Kieran McDermott is the Professor of Anatomy and Head of Teaching and Research in Anatomy at the Graduate Entry Medical School, University of Limerick. He received a BSc (Hons) in Zoology from University College Cork, an MSc in Experimental Pathology and Toxicology from the Royal Postgraduate Medical School at Hammersmith Hospital, London and undertook a PhD in Developmental Neurobiology in the Department of Neuropathology in the Institute of Psychiatry, Denmark Hill, London. Postdoctoral work in developmental neurobiology, funded by a Wellcome Trust Travelling Fellowship, was subsequently undertaken at the Department of Anatomy and Cell Biology, Emory University, Atlanta, USA and later in experimental neuropathology at the Department of Clinical Veterinary Medicine, Cambridge, UK. He was subsequently appointed Lecturer in the Department of Anatomy at University College, Cork (UCC) and played a key role in setting up the BSc (Hons) in Neuroscience at UCC, the first such degree in Ireland. He was promoted to Senior Lecturer and contributed extensively medical, dental, neuroscience and postgraduate programmes. He served as Head of the Department of Anatomy in UCC on a number of occasions, most recently from February 2010 until July 2011 and in this period played a key leadership role in the design and development of new state-of-the-art anatomy teaching facilities and in the relocation of the Department of Anatomy from its historic home in the Windle Building to the new Western Gateway Building. He has been an External PhD Examiner for the Universities of London, Portsmouth and Cambridge and a Programme External Examiner for the University of Liverpool. He is a reviewer for numerous anatomy, neuroscience and developmental neurobiology journals. He became the first elected President of Neuroscience Ireland, Ireland’s new national neuroscience association in 2006, serving a three year term. He was elected to the Council of the Anatomical Society in 2012, awarded the prestigious Fellowship of the Anatomical Society in 2013 and invited to become the Deputy Treasurer of the Society in 2015.
His primary research interests focus on interlinked studies in developmental biology and regeneration which aim to bridge clinical and basic sciences.
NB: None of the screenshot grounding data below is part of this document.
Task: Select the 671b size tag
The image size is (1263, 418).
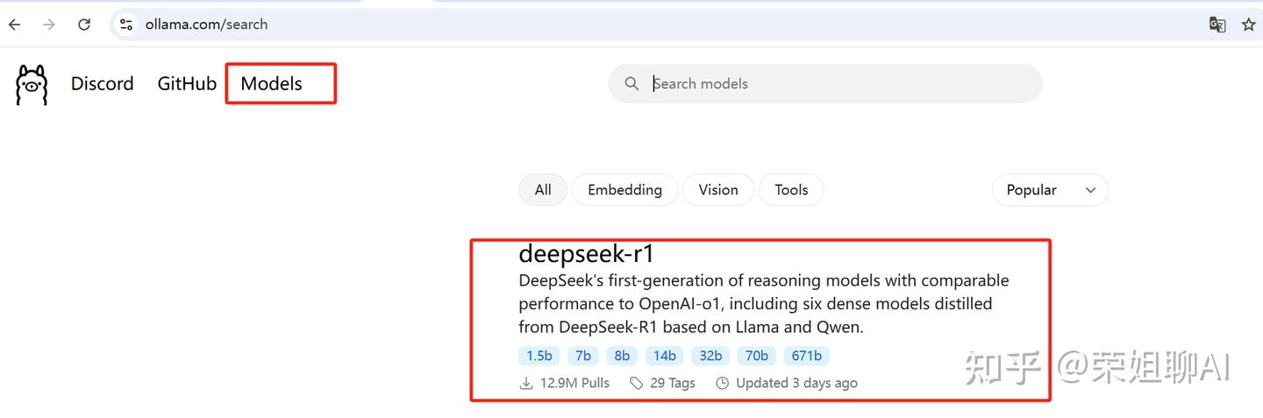Action: (x=807, y=356)
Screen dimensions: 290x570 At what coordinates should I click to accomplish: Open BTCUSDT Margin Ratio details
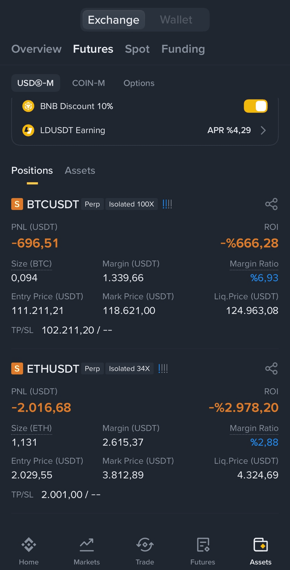254,264
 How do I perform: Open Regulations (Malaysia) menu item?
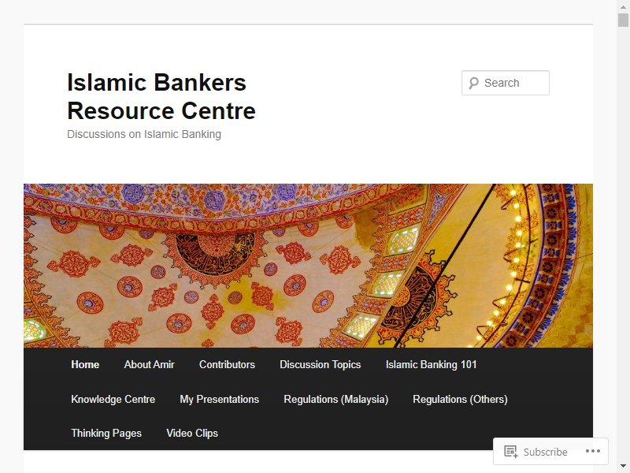(336, 399)
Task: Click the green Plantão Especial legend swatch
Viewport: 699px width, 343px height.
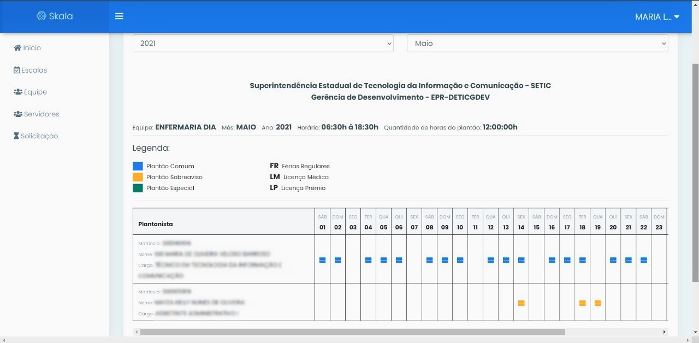Action: pyautogui.click(x=138, y=188)
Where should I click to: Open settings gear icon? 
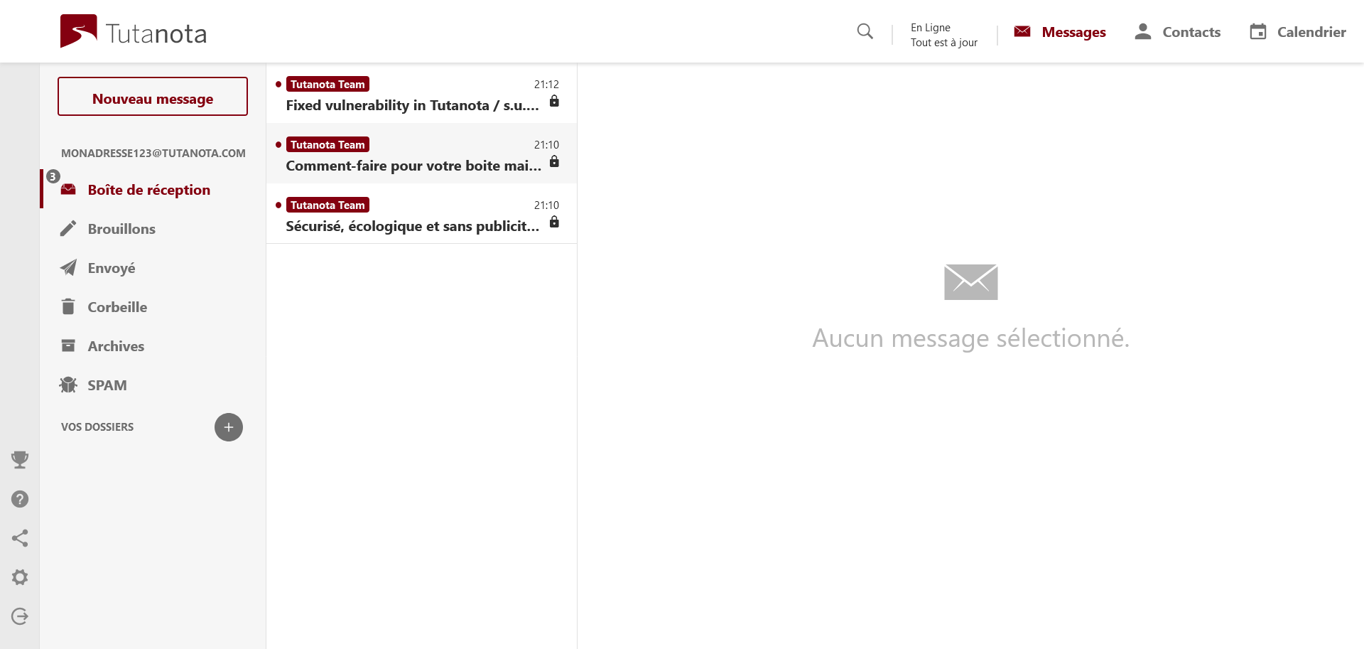click(x=20, y=577)
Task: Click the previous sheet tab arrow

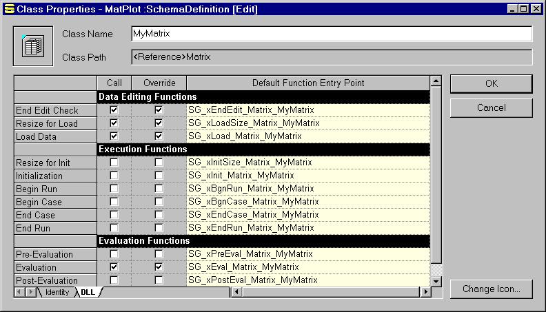Action: tap(20, 293)
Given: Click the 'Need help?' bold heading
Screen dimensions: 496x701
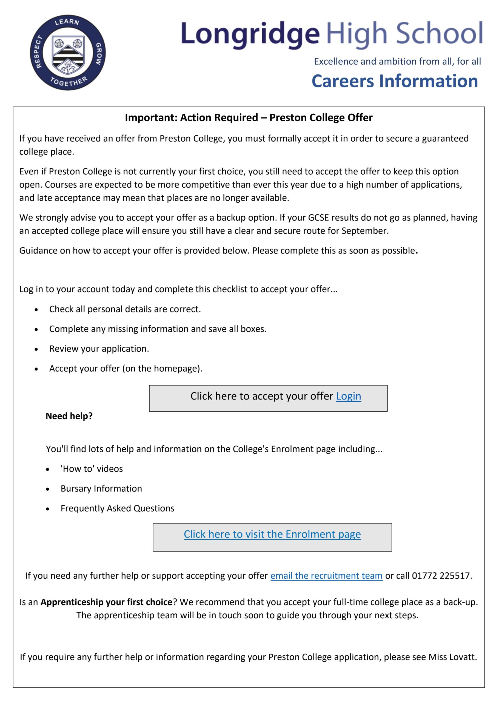Looking at the screenshot, I should coord(69,416).
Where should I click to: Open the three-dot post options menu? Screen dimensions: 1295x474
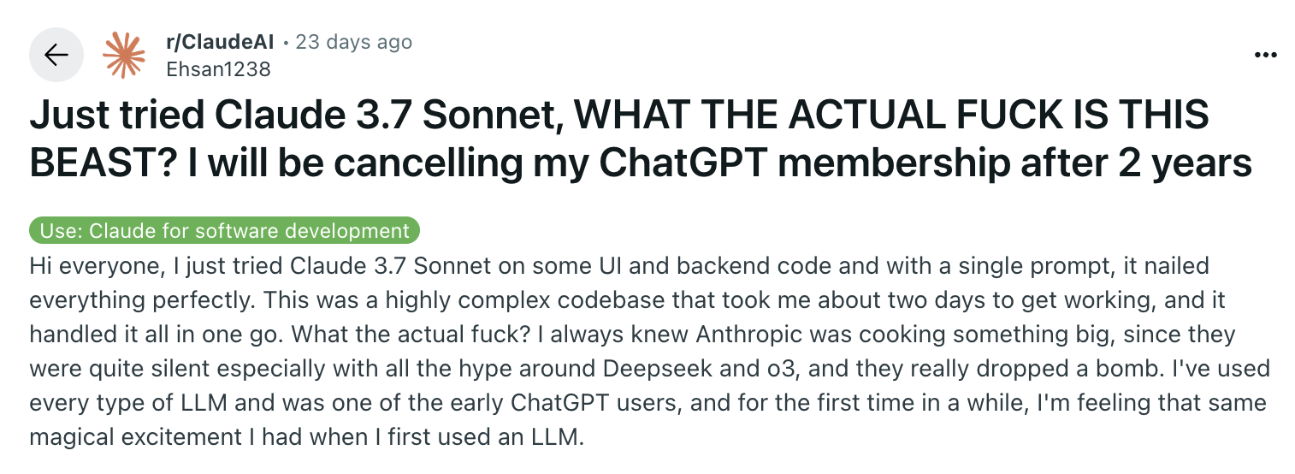tap(1264, 55)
Particularly, as regeneration of tissues, in large part, recapitulates developmental events , it is hoped to elucidate new avenues for therapeutic intervention based on detailed examination of cell behaviour and the molecular control of cell differentiation and fate determination. His research is also looking into the vulnerability of nervous system development to intrinsic and extrinsic perturbation and the potential causative role this could have with respect to conditions thought to have neurodevelopmental underpinnings such as epilepsy, autism, schizophrenia and potentially certain neurodegenerative diseases.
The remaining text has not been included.